Description of the task. Please rewrite the stretch of data from the start through the line containing "pos(123,90)", replacing "scissors" with "shears" and keeping everything else unchanged. Leave the pictures out of your answer.

Given data.
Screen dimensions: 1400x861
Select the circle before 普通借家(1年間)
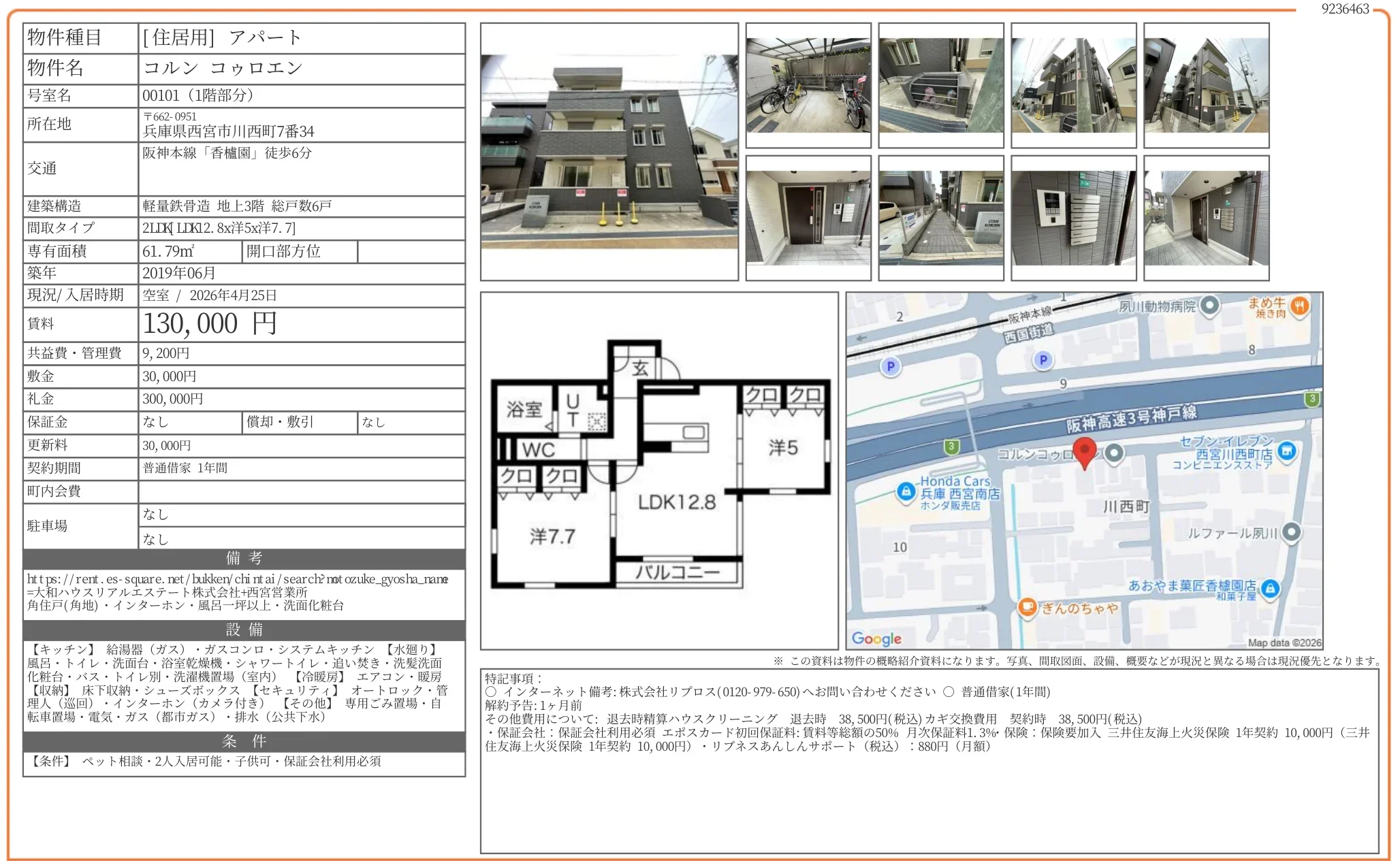[949, 692]
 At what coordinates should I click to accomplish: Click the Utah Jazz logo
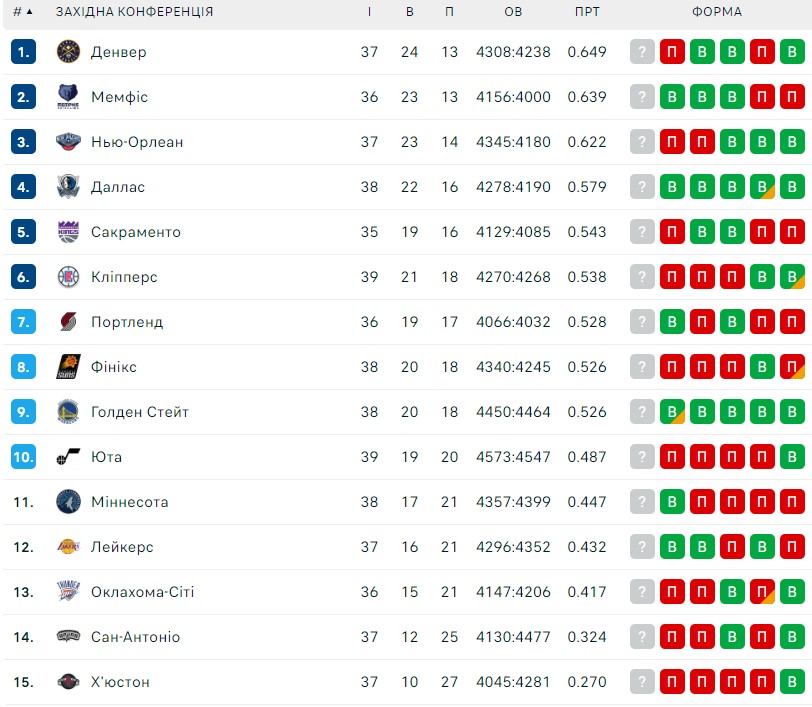pyautogui.click(x=68, y=457)
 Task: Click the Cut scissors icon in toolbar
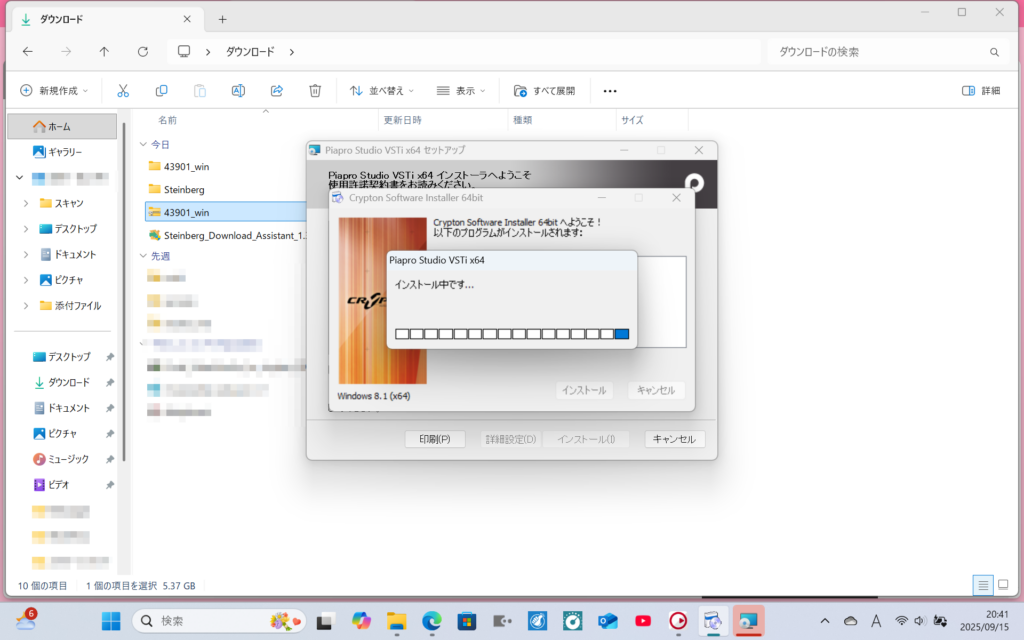pos(123,90)
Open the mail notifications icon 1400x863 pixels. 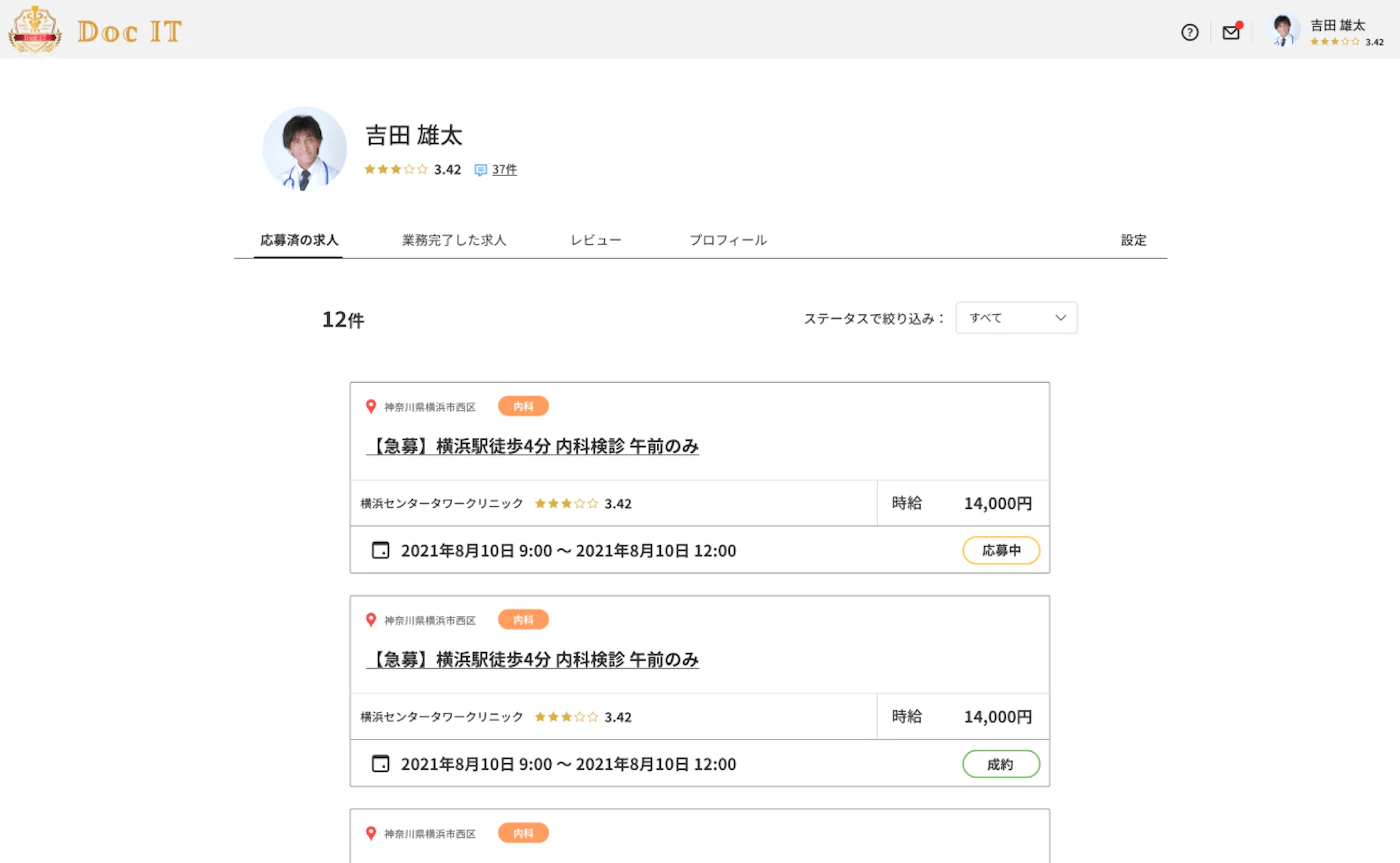(x=1231, y=32)
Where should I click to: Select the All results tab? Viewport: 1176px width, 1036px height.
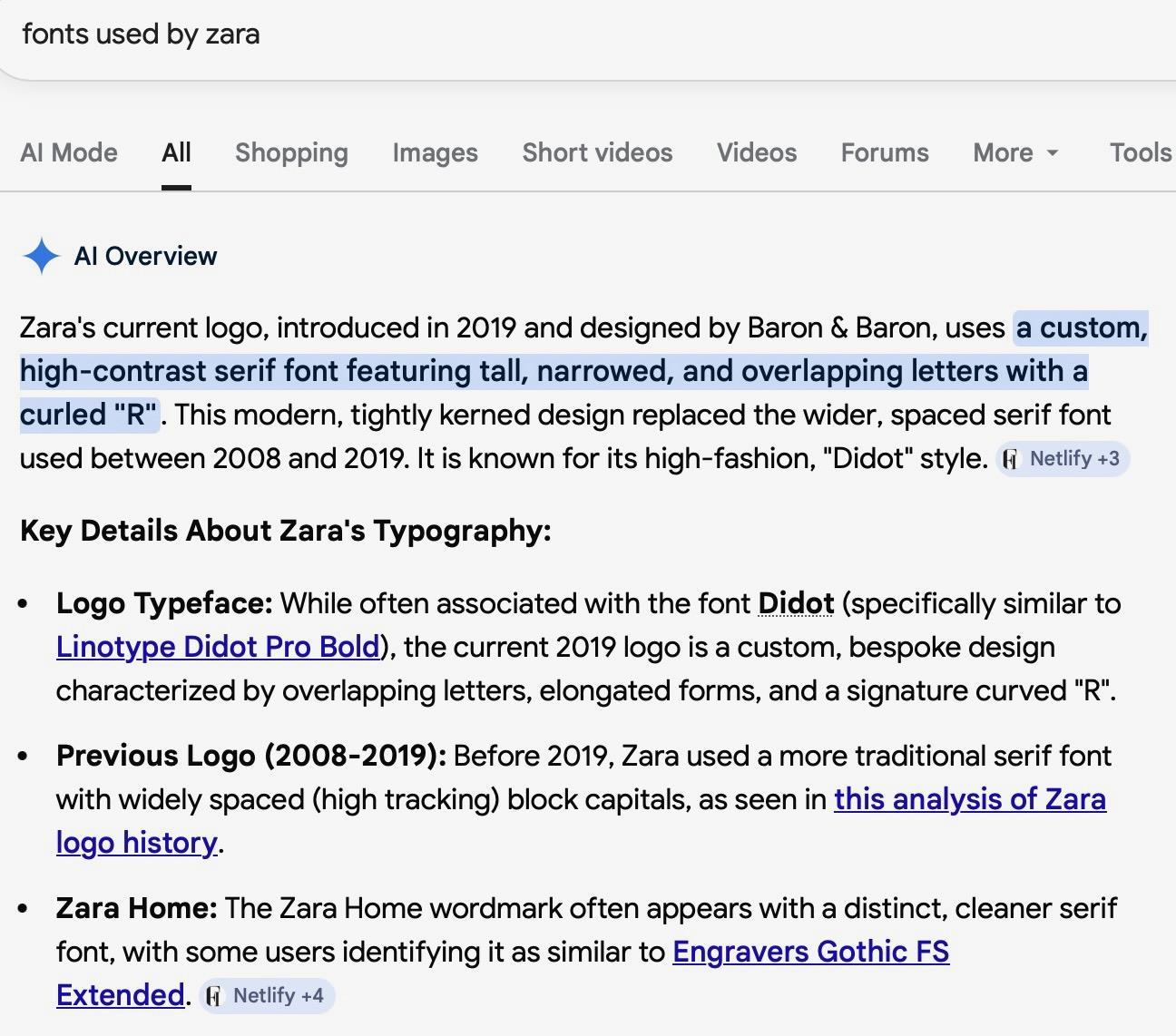[176, 152]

Written response.
Screen dimensions: 1400x861
Select the circle before 普通借家(1年間)
[949, 692]
 At what coordinates should I click to accomplish: Click the Utah Jazz logo
pyautogui.click(x=68, y=457)
 Task: Click the Cut shears icon in toolbar
pos(123,90)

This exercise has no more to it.